Ces mots prononcés, il les regretta, pensant qu’ils pouvaient empêcher l’eunuque de le conduire auprès de Siomars, de peur qu’elle n’écoutât les bons conseils de son frère. Mais, à sa grande surprise, l’eunuque, après avoir longtemps et de nouveau réfléchi, se frappa le front comme frappé d’une idée subite, prit la lampe d’une main, de l’autre son poignard, et dit à Sylvest.

— Suis-moi…

Le vieillard ouvrit la porte, précéda l’esclave dans un couloir tortueux où ils marchèrent durant quelques instants ; puis, soufflant soudain la lampe, il dit à Sylvest au milieu d’une obscurité profonde :

— Passe devant moi.

Sylvest obéit, quoique très-surpris, et se glissa, non sans peine, entre le gros eunuque et la muraille de l’étroit couloir.

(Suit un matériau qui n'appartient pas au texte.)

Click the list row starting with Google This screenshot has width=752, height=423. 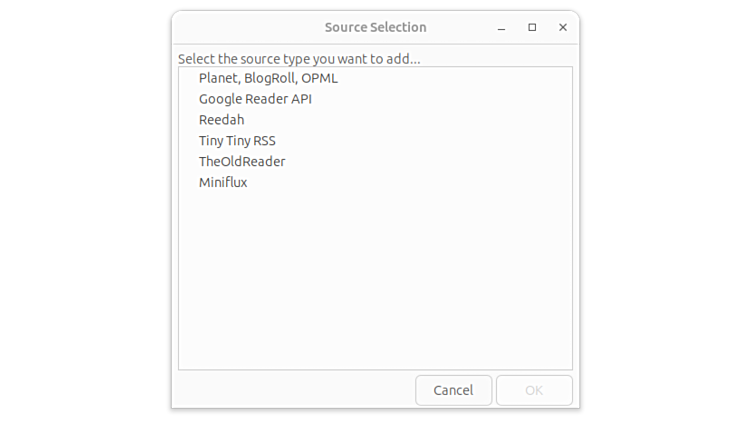tap(255, 99)
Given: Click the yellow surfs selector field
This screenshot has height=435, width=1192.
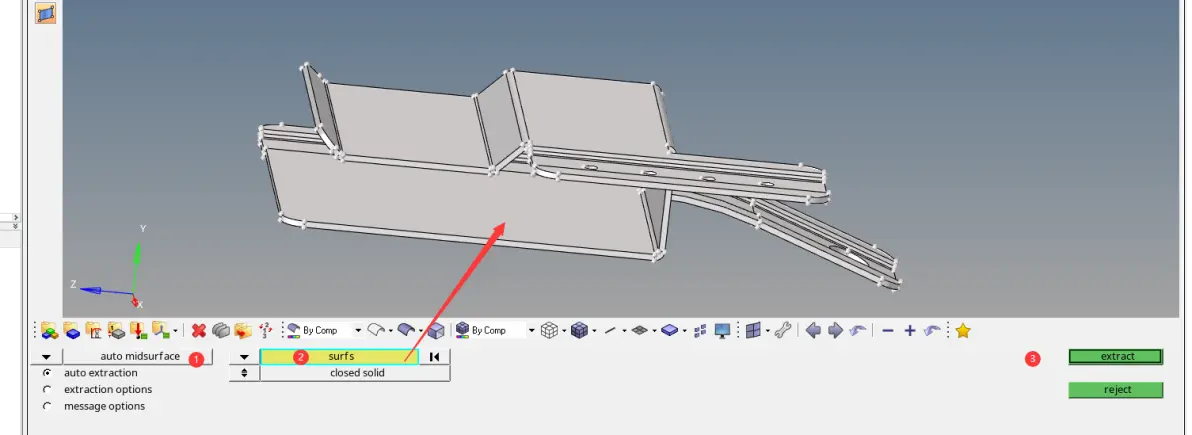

— Maintenant, — reprit le vieillard, — va toujours devant toi jusqu’à ce que tu trouves un mur… L’as-tu rencontré ?

— Je viens de m’y heurter.

— Ne bouge pas et écoute bien.

L’eunuque cessa de parler, puis bientôt il ajoute :

— Qu’as-tu entendu ?

— J’ai entendu comme le bruit d’une coulisse glissant dans sa rainure.

— Tu devrais t’appeler Fine-Oreille… Adosse-toi au mur… Est-ce fait ?…

— Oui.

— Avance avec précaution un de tes pieds à un pas devant toi, comme pour tâter le terrain… Que sens-tu ?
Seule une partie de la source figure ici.